My goal became to leave on the best of all possible terms. I want a place to come back to if the situation changes, or at the very least, after retirement. Shelving books two or three days a week just to get out of the house sounds nice.
I had no idea what leaving a job on good terms means. I’ve never voluntarily left a job before. At least not on good terms. I can do getting shit-canned. I can’t count the number of times I was shit-canned. I’ve let my temper get away and have quit in a huff. There’s not a single previous employer who would take me back, and I don’t blame them.
Leaving on good terms preserving the possibility of return? Totally uncharted territory.
Making it up as I went along, I worked my tail off these past two weeks. I went through everything at work, cleaned out the deadwood, reorganized all my stuff, even made all new file folders to replace the ratty ones I’d been using. I documented several parts of my job that nobody’s been cross-trained on—supplies ordering, DVD ordering, and DVD processing.
I even ordered all the DVDs through to the end of the fiscal year, eight weeks away. And went only $210 over budget. Easily covered by other surpluses.
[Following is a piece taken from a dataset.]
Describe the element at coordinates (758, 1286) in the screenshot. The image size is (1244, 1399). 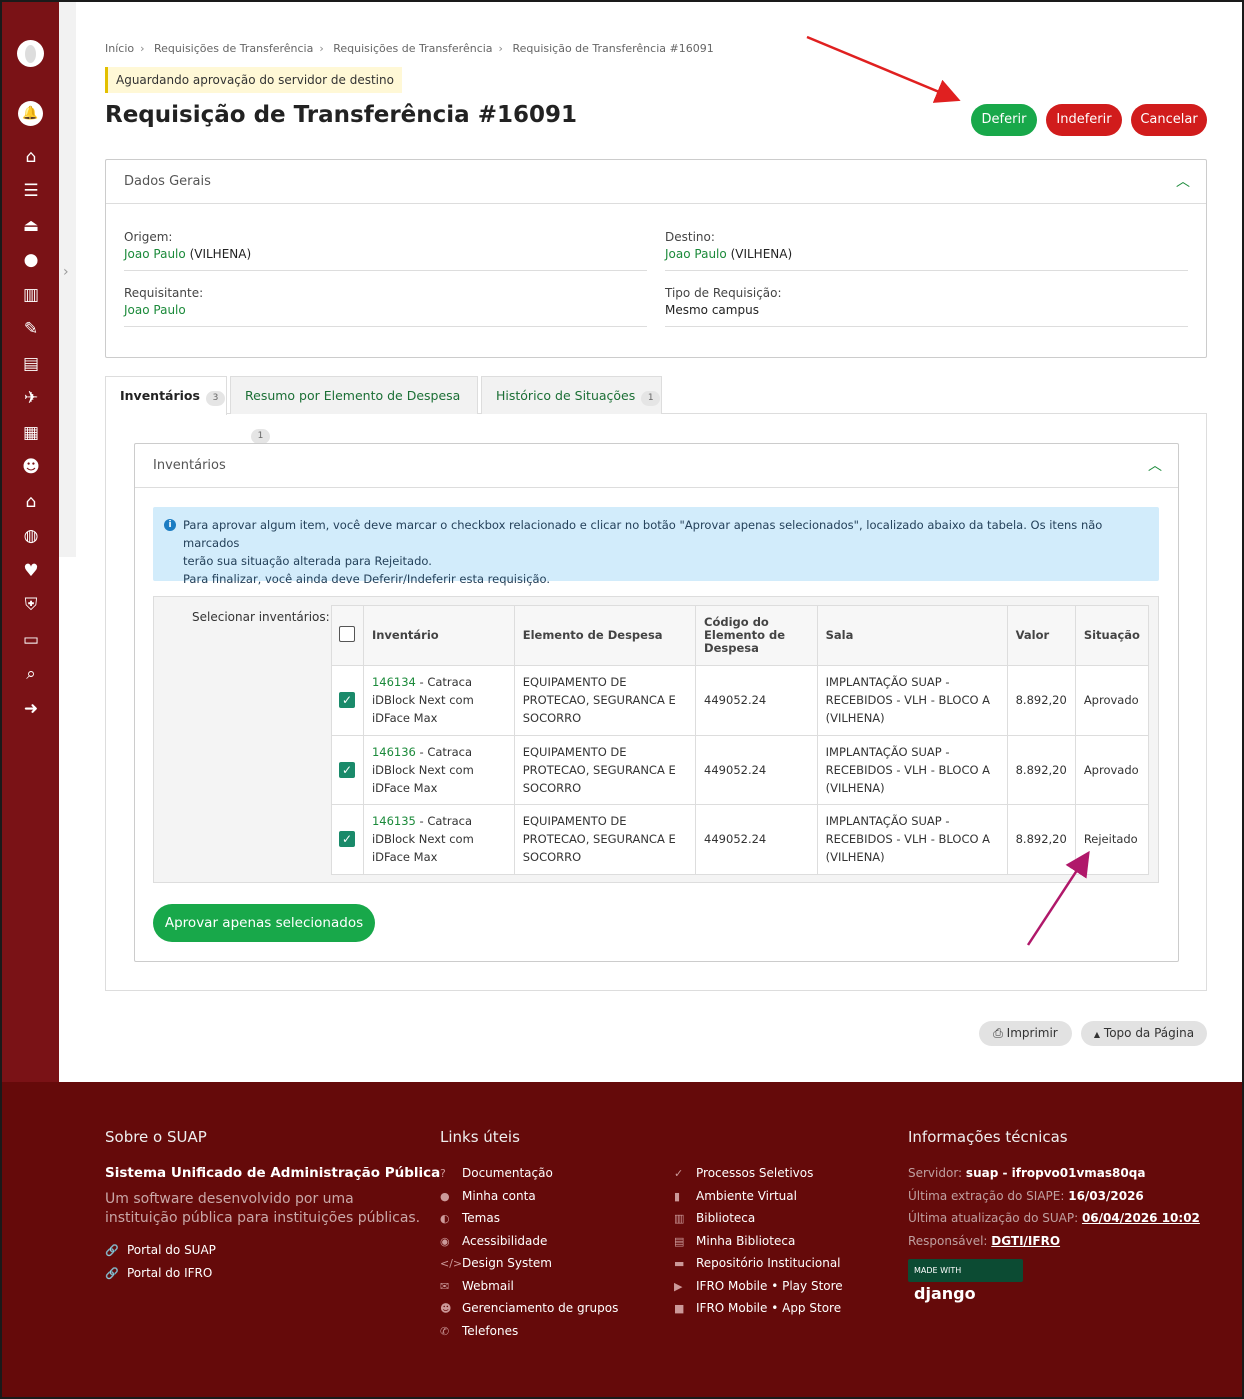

Well that bit seems to have knocked the socks off everyone. They don’t know how they’ll get along without me. “Like this,” I said. “I wrote it all down for you.”
So when I locked my cabinet for the last time Thursday, everything was shipshape for my co-workers to handle things in the interim, and for my successor in about a month. Better organized than I kept it for myself, and no unfinished projects or crap lying about either.
On Saturday I’ll pull the Books by Bike trailer in the Little League parade for their season opening, then park it for a last time, leaving my badge and my keys on my boss’s desk.
I told everyone I didn’t want the usual going-away party at bar or restaurant. That left open something at work. I arrived at work early on Thursday to take down my bike rack and clean out my locker. The table in the lunchroom was overflowing with gluten-free cookies. There was a card and gift as well.
First there was a coffee cup engraved, “Arnett Library Guy Bruce Wilbur”. For the “Library Guy” story, see this YouTube video from 2012.
In the cup, two rolls of quarters labeled “RPL Holds Kit”. Yep, 80 holds under the new 25¢ rate that I helped to implement. Those effing quarters are the best gift, since I’m also giving up the free holds benefit enjoyed by staff members. (I’ll have to start paying late fees too.)
On Monday morning, I start at the Parking Bureau. I’ll be working in the section that administers the ramp garages and permit parking areas of the city. And it administers the bike lockers in the ramp garages.
This is not without some anxiety. There’s the usual “What if it doesn’t work out?” worries. But also, it’s been 16 years since I’ve had to be to work before mid-afternoon. That’s going to be really different. It’ll be back to cubical-land, but that’s offset by floor-to-ceiling south-facing windows right outside my cubie.
There is potential for indoor parking in my cubie on nice days, but the office is carpeted. I doubt dropping slush all over it would be well tolerated. First thing, I’ll get myself on the waiting list for a bike locker in the garage.
And as I wrote almost two years ago in the entry about chapters in life, I’ll turn another page and get on with the story.